À chaque article, on radote, on ressasse cette action, ce centre aiguisé de Cengiz Ünder, cette tête piquée qui file à côté de la cage de Hugo Lloris alors que tout le Vélodrome la voit déjà dedans. Dans le foot, même les ratés sont iconiques, ils engendrent parfois des destins tragiques. « Quelques jours après Tottenham, je le croise au centre d'entraînement et je lui trouve une petite mine, se rappelle le président Pablo Longoria. Il me dit : "Cela fait trois nuits que je n'en dors pas". » Le 13 novembre, dans la surface monégasque, il sera bien éveillé pour inscrire le but de la victoire et lancer enfin sa saison. Depuis, le raide Igor Tudor lui donne « un dix sur dix » et sort l'expression fétiche pour louer son soldat de 29 ans : « Kolasinac est bon comme du bon pain. »

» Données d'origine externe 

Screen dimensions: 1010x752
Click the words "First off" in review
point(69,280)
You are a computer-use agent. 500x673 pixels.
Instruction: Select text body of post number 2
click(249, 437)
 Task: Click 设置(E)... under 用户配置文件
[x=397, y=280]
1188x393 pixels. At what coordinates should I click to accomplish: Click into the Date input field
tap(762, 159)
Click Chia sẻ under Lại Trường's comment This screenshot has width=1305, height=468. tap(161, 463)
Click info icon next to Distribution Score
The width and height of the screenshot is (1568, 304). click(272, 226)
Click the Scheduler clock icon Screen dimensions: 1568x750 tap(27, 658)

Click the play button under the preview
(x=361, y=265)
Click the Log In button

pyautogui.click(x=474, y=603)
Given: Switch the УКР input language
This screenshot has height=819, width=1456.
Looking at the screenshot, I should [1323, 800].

Le bon pain a été pétri du côté de Karlsruhe, avant de lever un peu plus au nord de l'Allemagne, à Gelsenkirchen. En septembre 2012, appelé dans toutes les catégories jeunes germaniques, Kolasinac débute chez les pros à Schalke 04, une vénérable institution. Pour les fans et les médias, il est « die Maschine », un cyborg rutilant qui annexe le côté gauche du terrain. « Je l'ai vu devenir une véritable machine de guerre, se souvient le milieu Benjamin Stambouli, arrivé dans la Ruhr à l'été 2016. Il dégage une puissance physique impressionnante, il fait des allers-retours incessants, il est costaud défensivement, apporte de l'énergie et des bons centres, offensivement. Il ne faisait que progresser, et beaucoup de clubs le convoitaient, le sachant en fin de contrat. »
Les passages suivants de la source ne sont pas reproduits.